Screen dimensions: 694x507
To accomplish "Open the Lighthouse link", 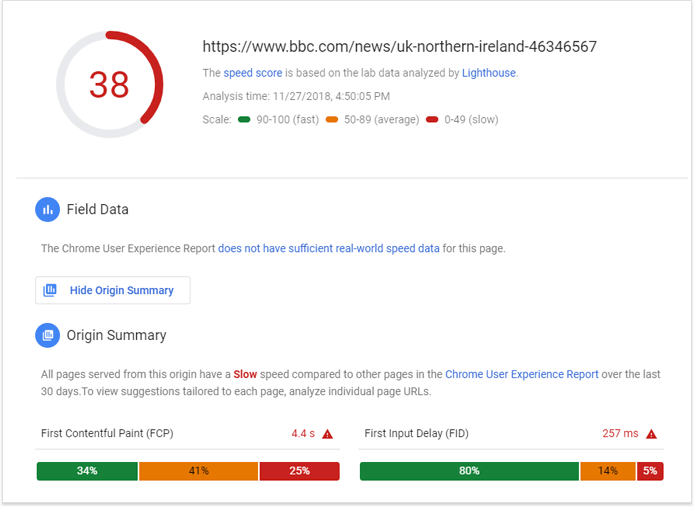I will [489, 73].
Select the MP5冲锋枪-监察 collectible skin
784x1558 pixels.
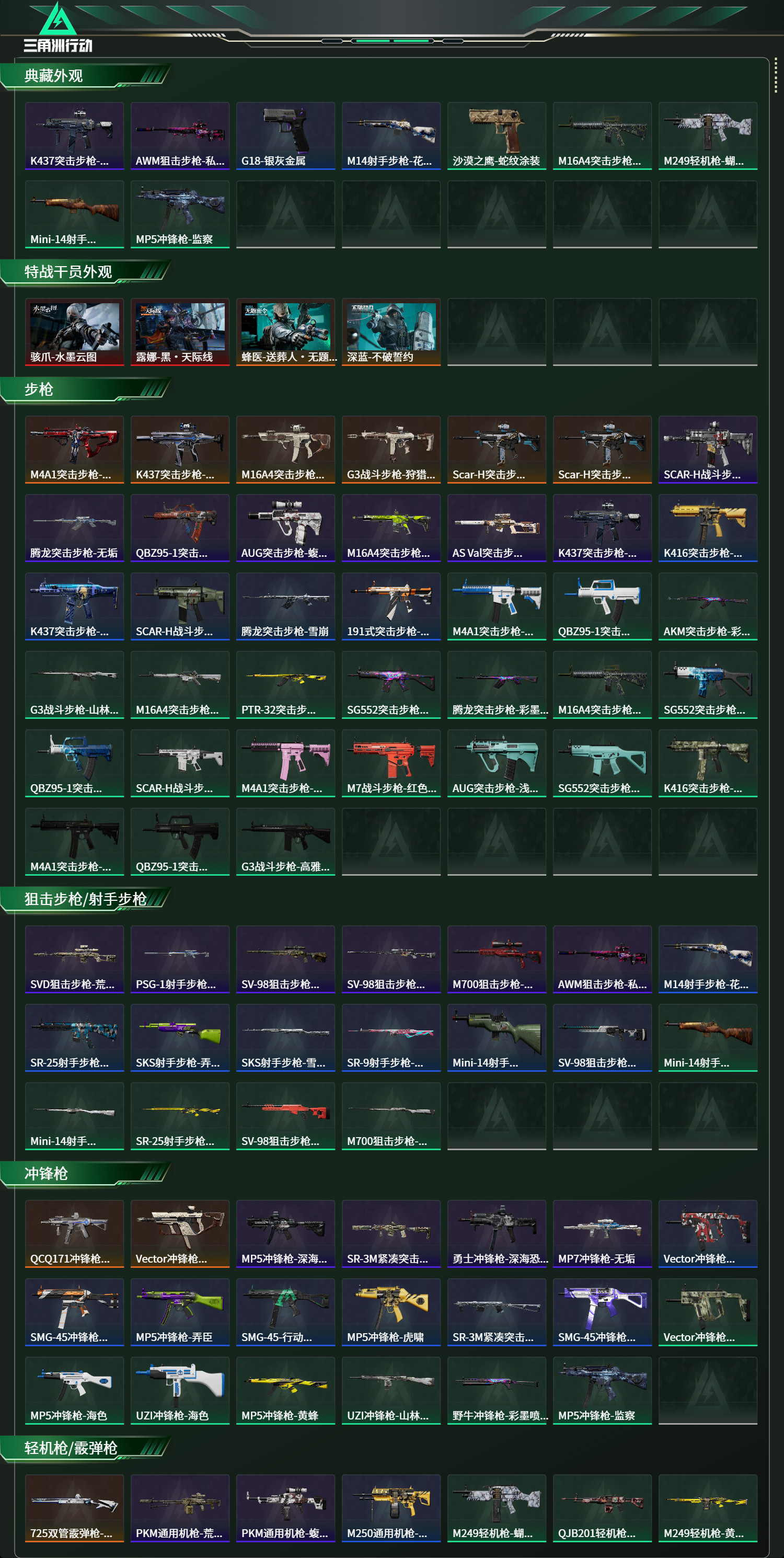179,214
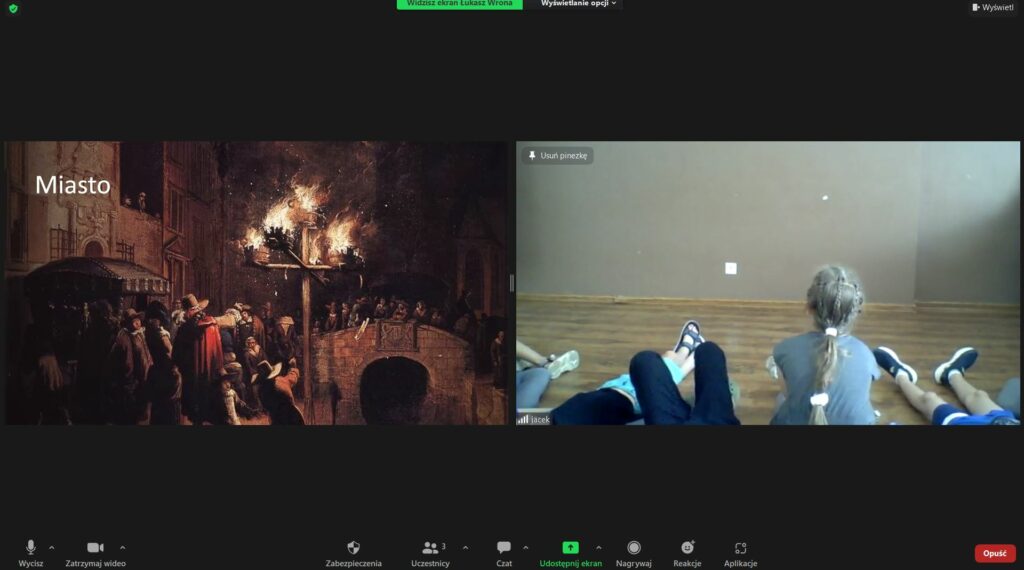Viewport: 1024px width, 570px height.
Task: Open the Zabezpieczenia security shield
Action: tap(353, 548)
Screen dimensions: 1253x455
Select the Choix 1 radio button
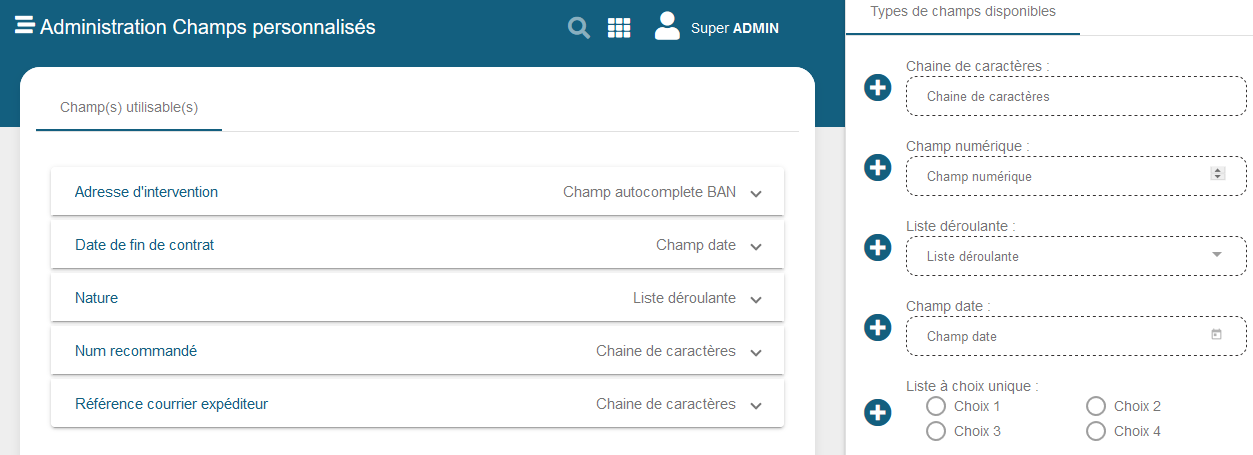(x=936, y=406)
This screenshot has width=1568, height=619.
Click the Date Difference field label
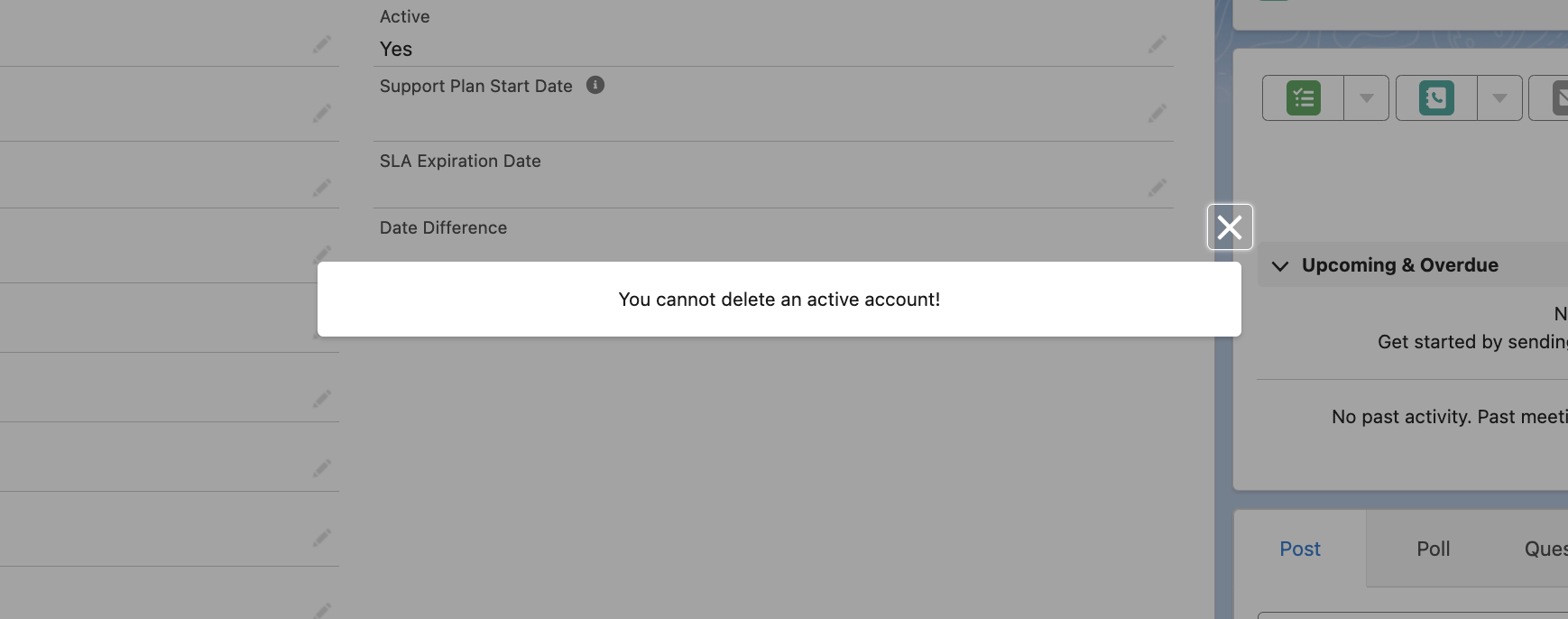point(443,228)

#####

- Problem description -
Find the line holding "This screenshot has width=1568, height=619." in the data above. Retype it and every later line exactly, through the end, but not the pictures.

- Result of this exercise -
This screenshot has width=1568, height=619.
Click the Date Difference field label
point(443,228)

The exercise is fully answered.